Material for this task
┏━━

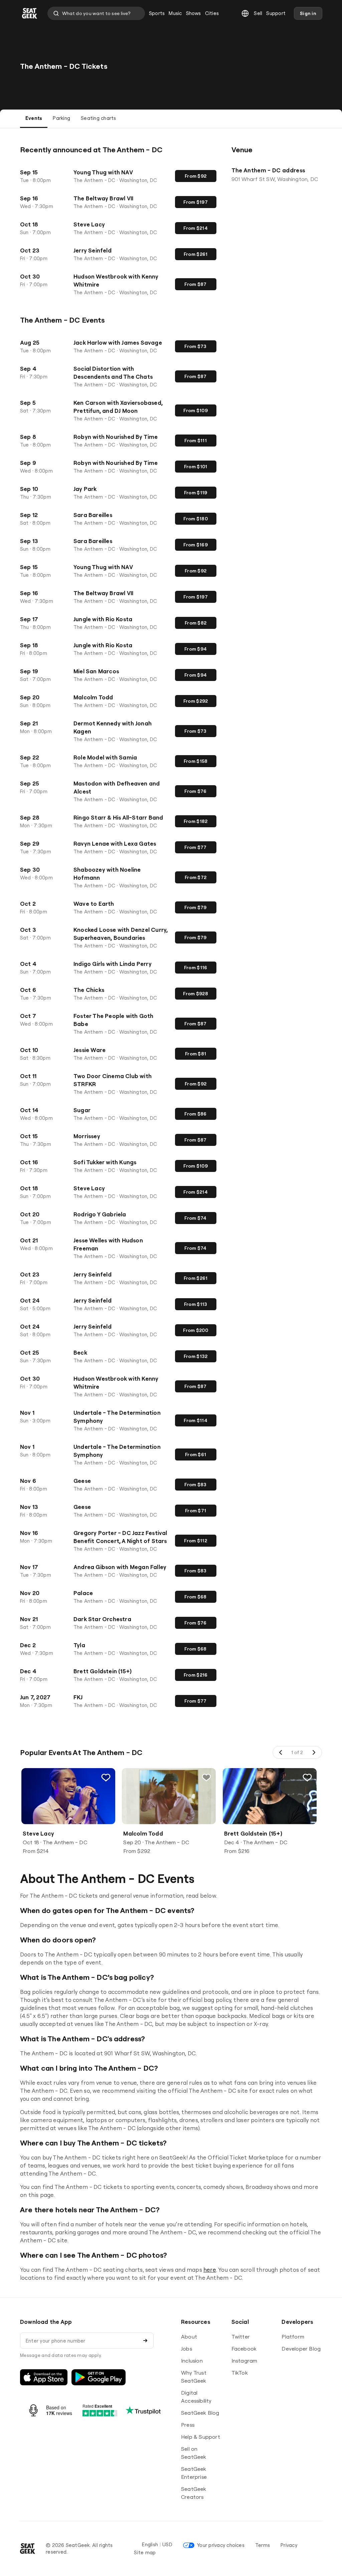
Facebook (244, 2348)
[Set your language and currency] (245, 13)
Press (187, 2424)
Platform (293, 2336)
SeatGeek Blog (200, 2412)
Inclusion (192, 2360)
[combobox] (96, 13)
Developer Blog (301, 2348)
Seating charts (98, 118)
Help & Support (200, 2436)
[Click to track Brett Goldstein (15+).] (307, 1777)
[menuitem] (157, 13)
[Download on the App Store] (43, 2377)
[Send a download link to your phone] (145, 2341)
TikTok (239, 2372)
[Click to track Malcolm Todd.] (206, 1777)
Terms (262, 2545)
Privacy (289, 2545)
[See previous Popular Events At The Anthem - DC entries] (281, 1752)
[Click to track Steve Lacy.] (106, 1777)
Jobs (186, 2348)
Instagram (244, 2360)
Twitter (240, 2336)
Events (33, 118)
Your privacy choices (220, 2545)
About (189, 2336)
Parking (61, 118)
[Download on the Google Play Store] (98, 2377)
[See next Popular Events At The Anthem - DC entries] (314, 1752)
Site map (145, 2552)
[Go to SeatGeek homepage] (29, 13)
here (209, 2269)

┗━━

Work instructions
Only the entries themselves should be output, word for word, with all pictures omitted.

Output of the task
Facebook (244, 2348)
[Set your language and currency] (245, 13)
Press (187, 2424)
Platform (293, 2336)
SeatGeek Blog (200, 2412)
Inclusion (192, 2360)
[combobox] (96, 13)
Developer Blog (301, 2348)
Seating charts (98, 118)
Help & Support (200, 2436)
[Click to track Brett Goldstein (15+).] (307, 1777)
[menuitem] (157, 13)
[Download on the App Store] (43, 2377)
[Send a download link to your phone] (145, 2341)
TikTok (239, 2372)
[Click to track Malcolm Todd.] (206, 1777)
Terms (262, 2545)
Privacy (289, 2545)
[See previous Popular Events At The Anthem - DC entries] (281, 1752)
[Click to track Steve Lacy.] (106, 1777)
Jobs (186, 2348)
Instagram (244, 2360)
Twitter (240, 2336)
Events (33, 118)
Your privacy choices (220, 2545)
About (189, 2336)
Parking (61, 118)
[Download on the Google Play Store] (98, 2377)
[See next Popular Events At The Anthem - DC entries] (314, 1752)
Site map (145, 2552)
[Go to SeatGeek homepage] (29, 13)
here (209, 2269)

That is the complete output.